(Note: This is a holiday blog I wrote for my publisher, but liked it well enough that I wanted to repost it here, along with some photos and an epilogue.)
I am standing at my deck doors, peering through a light snowfall. Every one of my bird feeders is busy: goldfinches, nuthatches, downy woodpeckers, chickadees, cardinals and titmice jostle with the house sparrows – the guttersnipes of my back yard – for seed. I’m not watching them, though. I’m looking at the very back of the yard. On a rock beneath a tree sits a chunk of hot dog and half a boiled egg. Twenty yards away, beneath another tree, is another bit of meat and more egg. They are my offerings to the Christmas Foxes.
I spotted them the first week of December: one fox brilliant red, with a fine big brush of a tail and slanted amber eyes, the other a ragged wisp of a thing, its tail a rat-like whip, its eyes puppy-vulnerable in the ruin of its face. Mange, I thought. Poor thing, it’s going to suffer when the weather turns cold next week.
The pair had just had an encounter with a gray squirrel. The squirrel had escaped with its life but not its bushy tail, which the mangy fox was eating. The other fox was still crouched, staring at the squirrel as it fled up a nearby tree, and it was then that I noticed the bare patch on the fox’s right shoulder. Ah, it’s got the mange as well. Poor things. I had a little pang of sympathy for the squirrel, too, but not much: if house sparrows are the guttersnipes of my yard, then squirrels are the thugs, stealing from the birdfeeders, digging in the deck planters, raiding my tomato plants.
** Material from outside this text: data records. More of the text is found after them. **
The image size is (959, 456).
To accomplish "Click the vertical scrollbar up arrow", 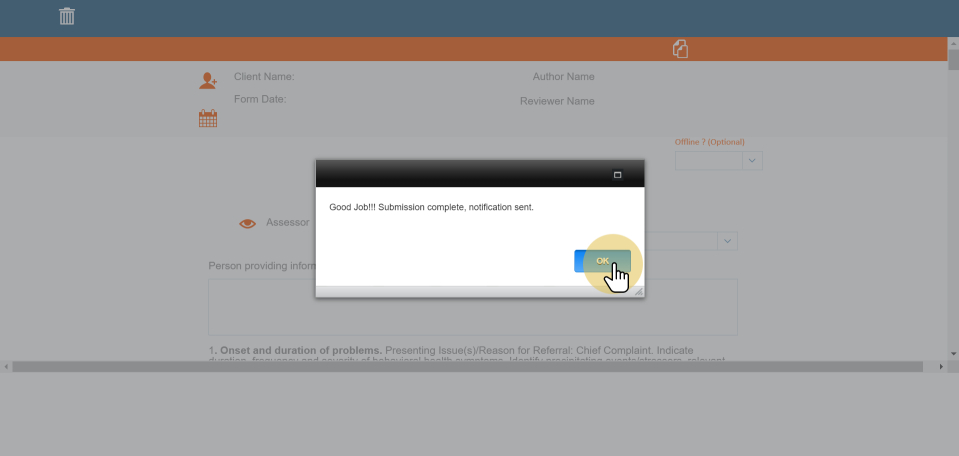I will point(952,44).
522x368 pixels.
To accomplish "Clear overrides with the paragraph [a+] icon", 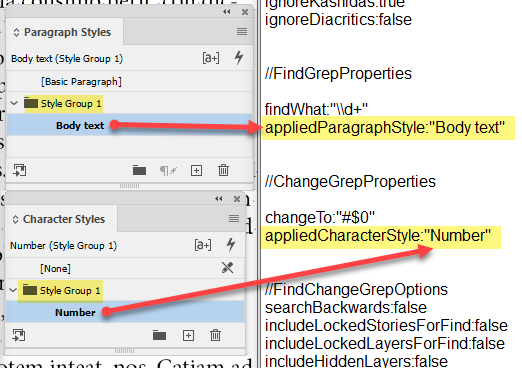I will (x=211, y=58).
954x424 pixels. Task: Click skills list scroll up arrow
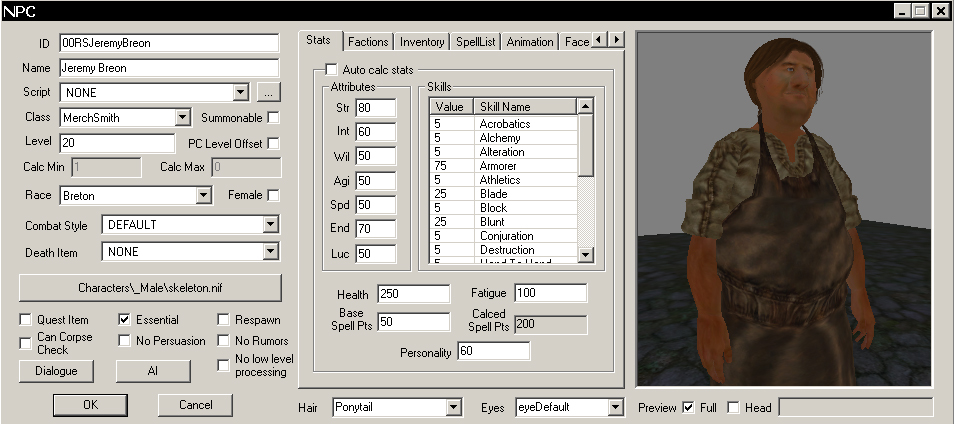pyautogui.click(x=586, y=106)
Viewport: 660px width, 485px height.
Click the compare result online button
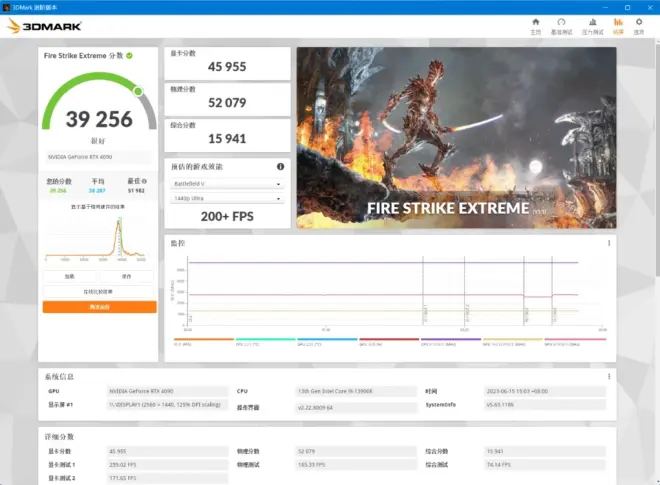[x=99, y=292]
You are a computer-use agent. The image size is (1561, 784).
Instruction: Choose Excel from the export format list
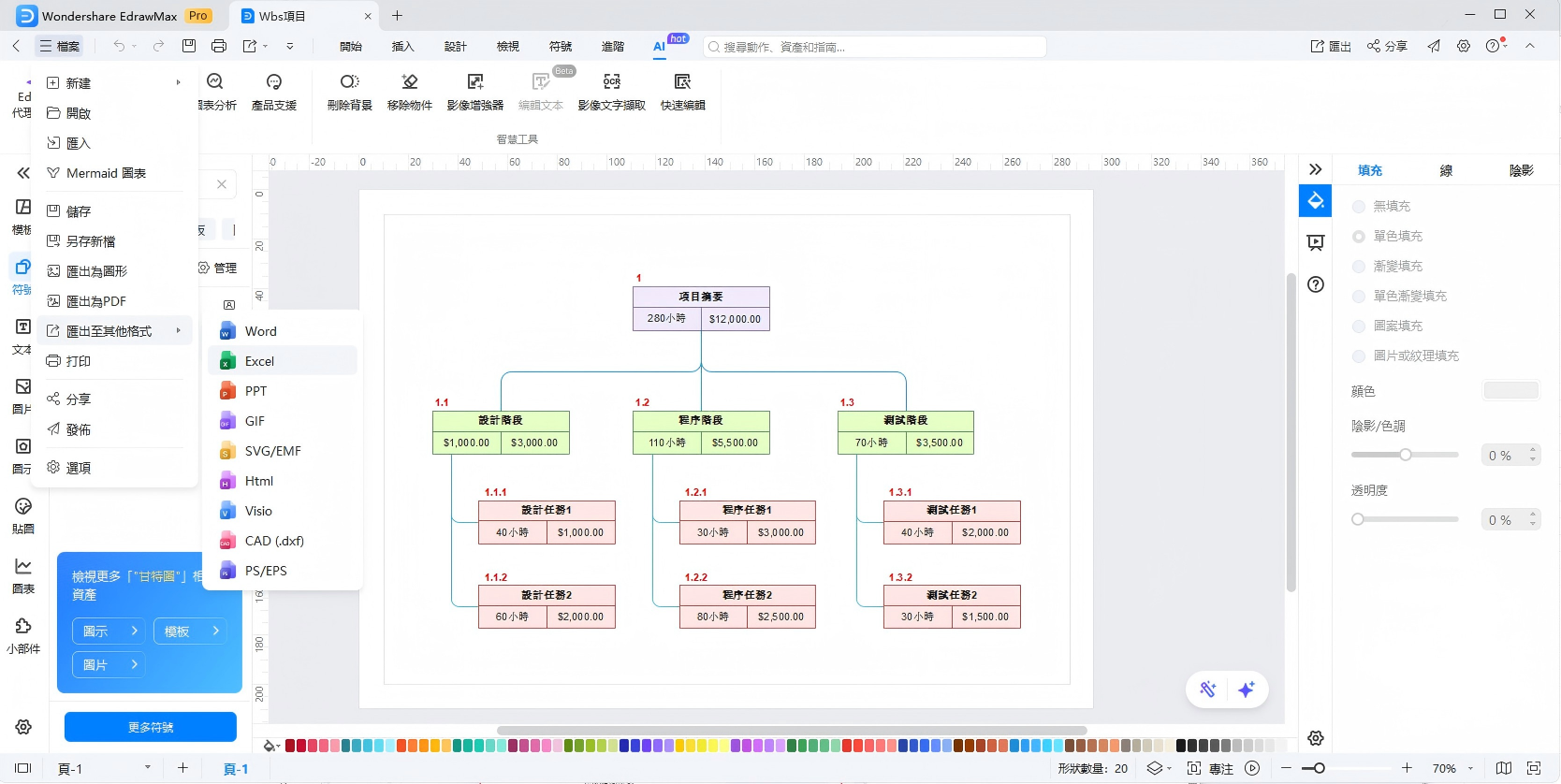(259, 361)
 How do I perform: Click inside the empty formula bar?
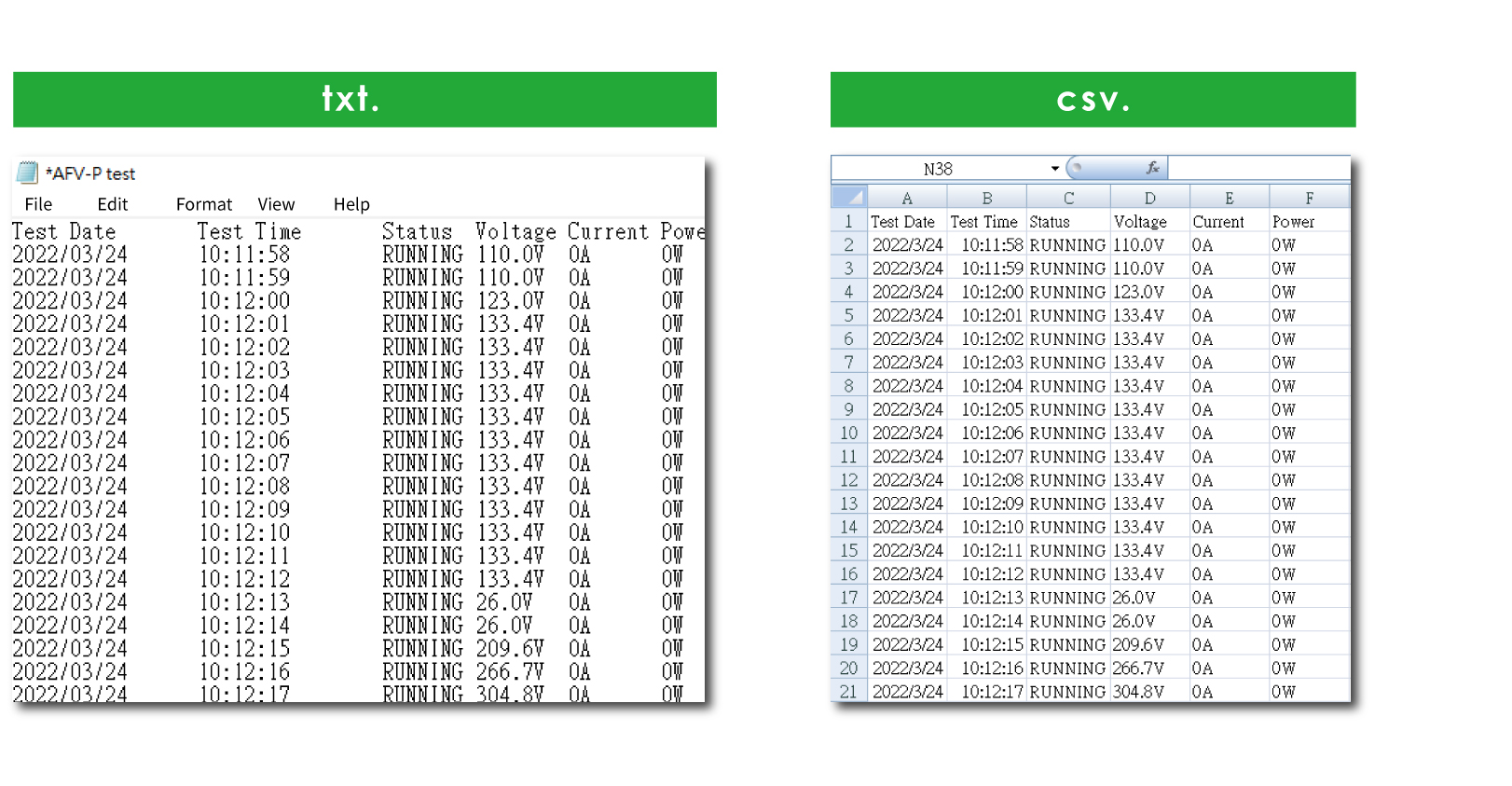click(1257, 168)
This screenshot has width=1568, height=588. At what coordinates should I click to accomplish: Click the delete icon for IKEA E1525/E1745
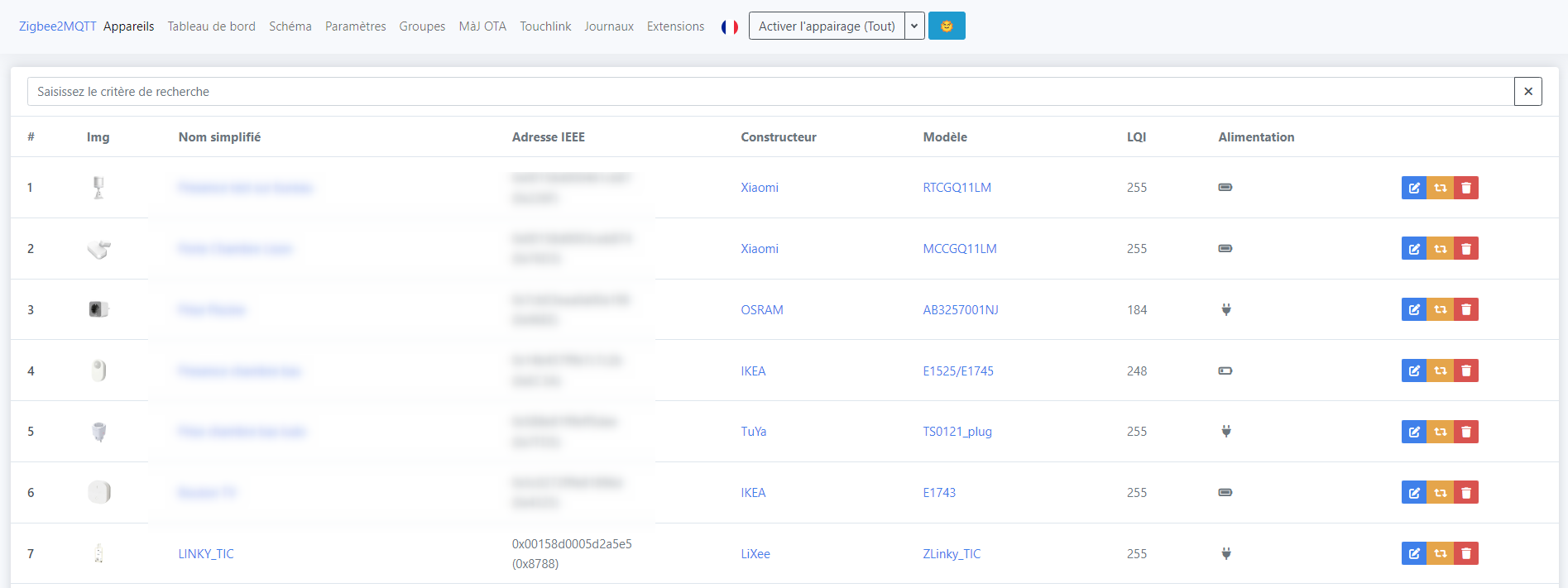(1466, 370)
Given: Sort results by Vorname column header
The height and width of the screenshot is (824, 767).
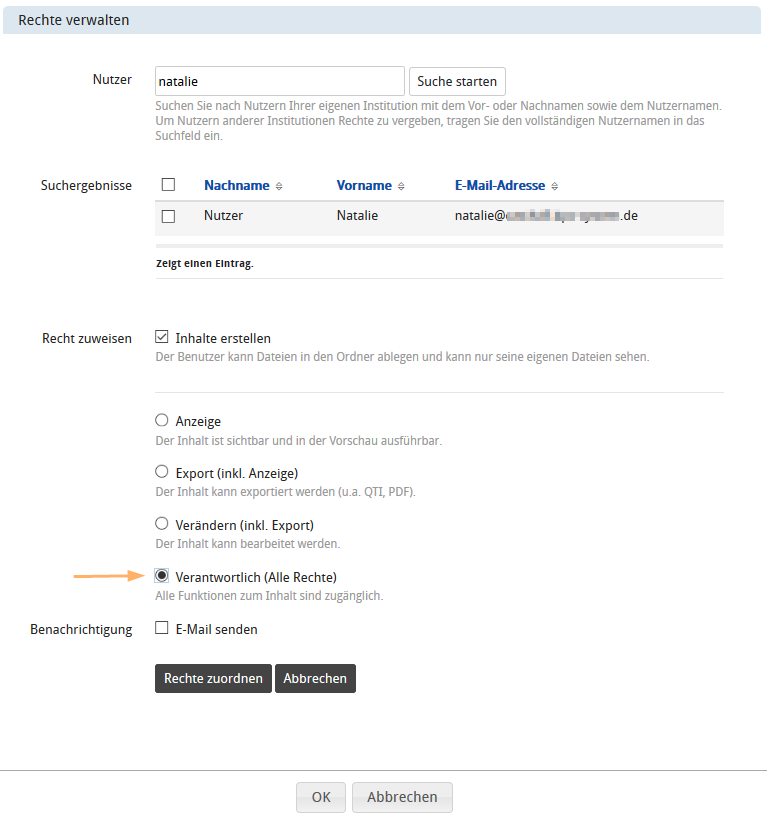Looking at the screenshot, I should (364, 186).
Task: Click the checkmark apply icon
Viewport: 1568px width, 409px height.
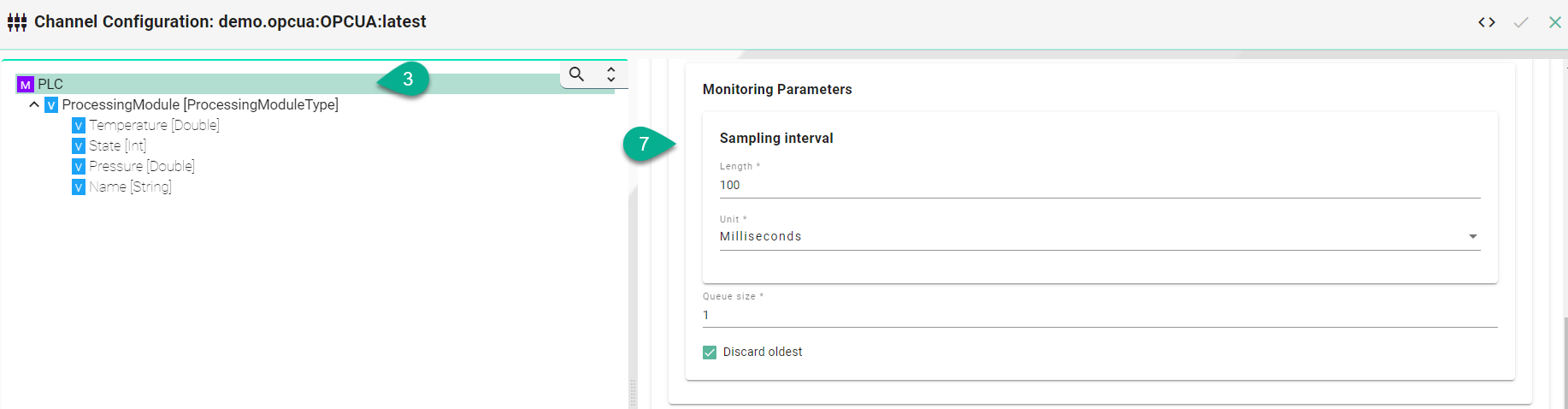Action: coord(1521,23)
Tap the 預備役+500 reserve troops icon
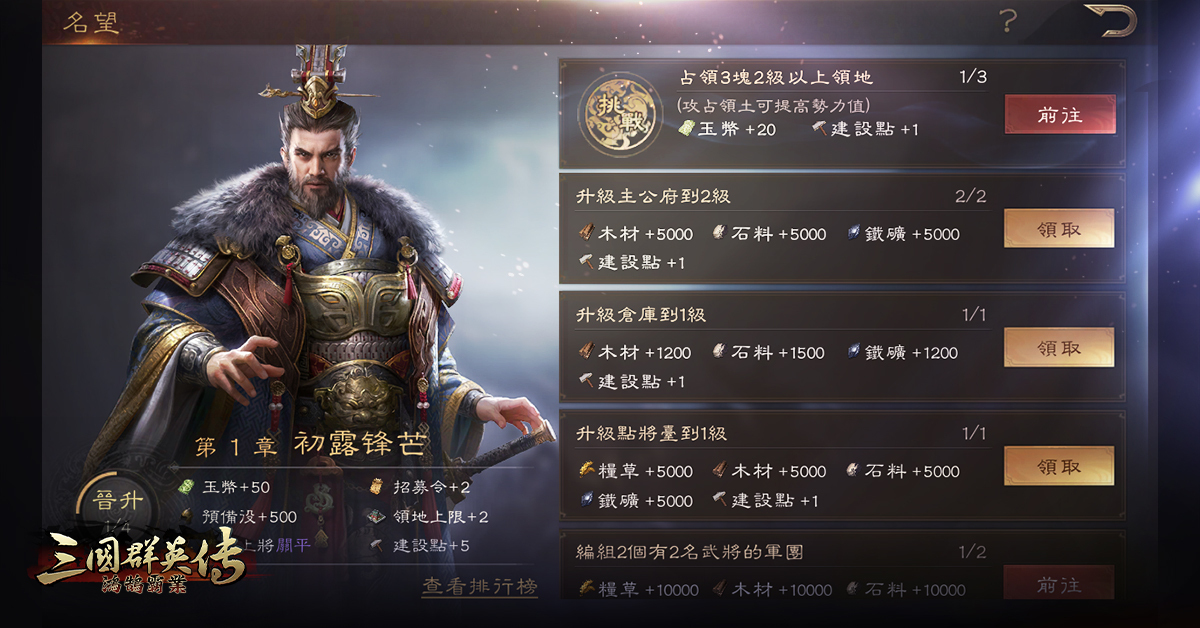 coord(185,517)

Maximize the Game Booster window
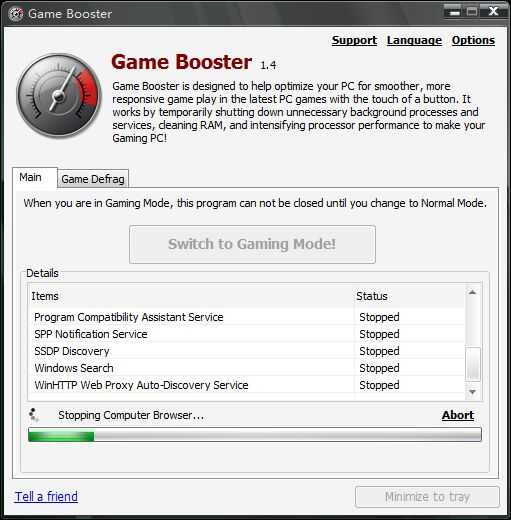point(471,12)
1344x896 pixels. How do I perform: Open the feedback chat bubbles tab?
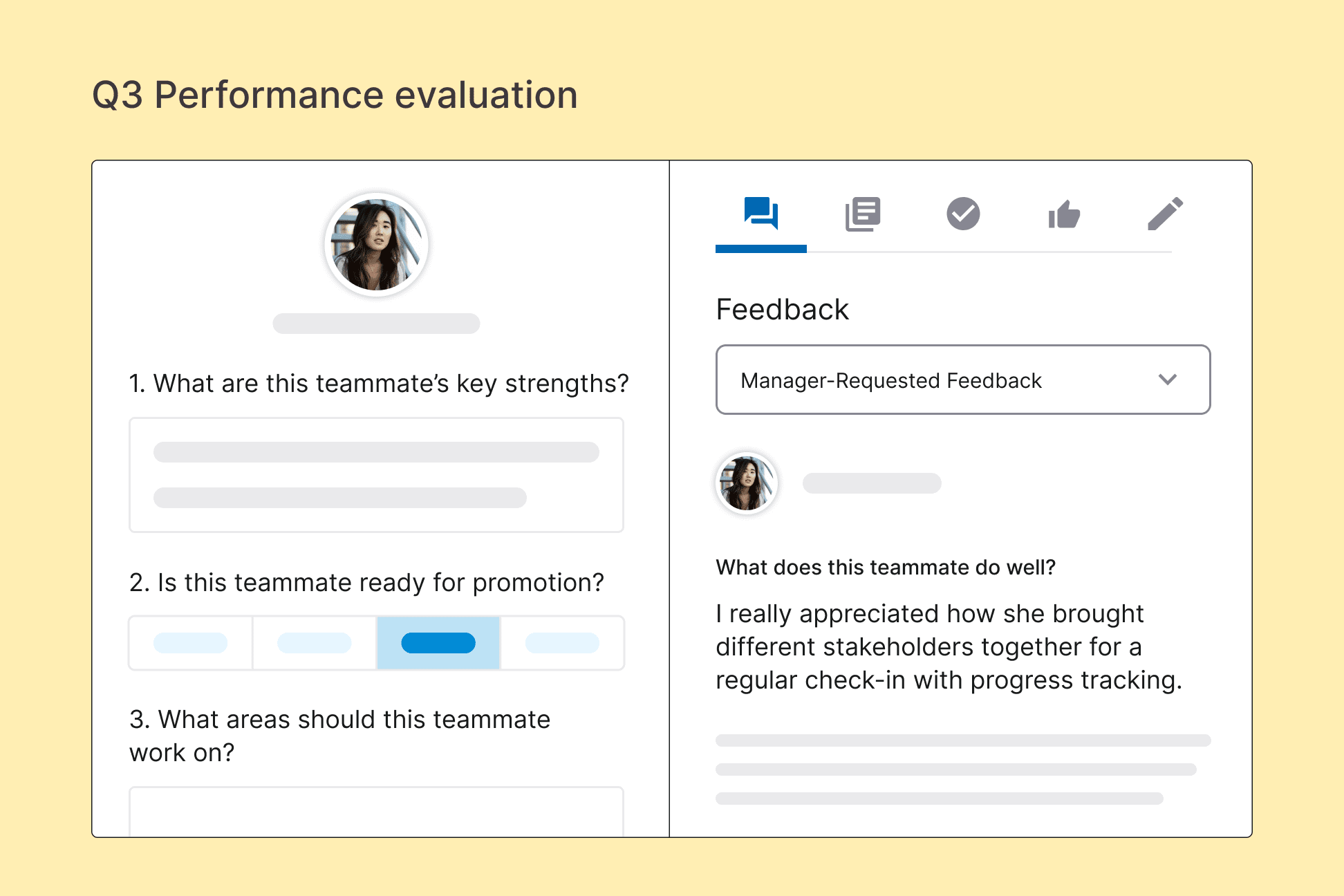[760, 214]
The two foxes slipped into the underbrush of my neighbor’s unkempt back yard and were lost to sight, and I went to my study to research mange in foxes. I discovered that sarcoptic mange is rampant in the fox population in my area, but it’s treatable with a relatively inexpensive and easily-purchased medication. However, I also discovered that if I were to call animal control to deal with the problem, the foxes would be euthanized rather than treated because they can be rabies carriers. When I contacted a local wildlife rehabber, I was told that under local law, trapping the foxes – even by a rehabber, even to take the animals to a vet – is illegal. This Catch-22 means that the foxes go untreated. The rehabber, in rather veiled language, suggested I do a bit more research.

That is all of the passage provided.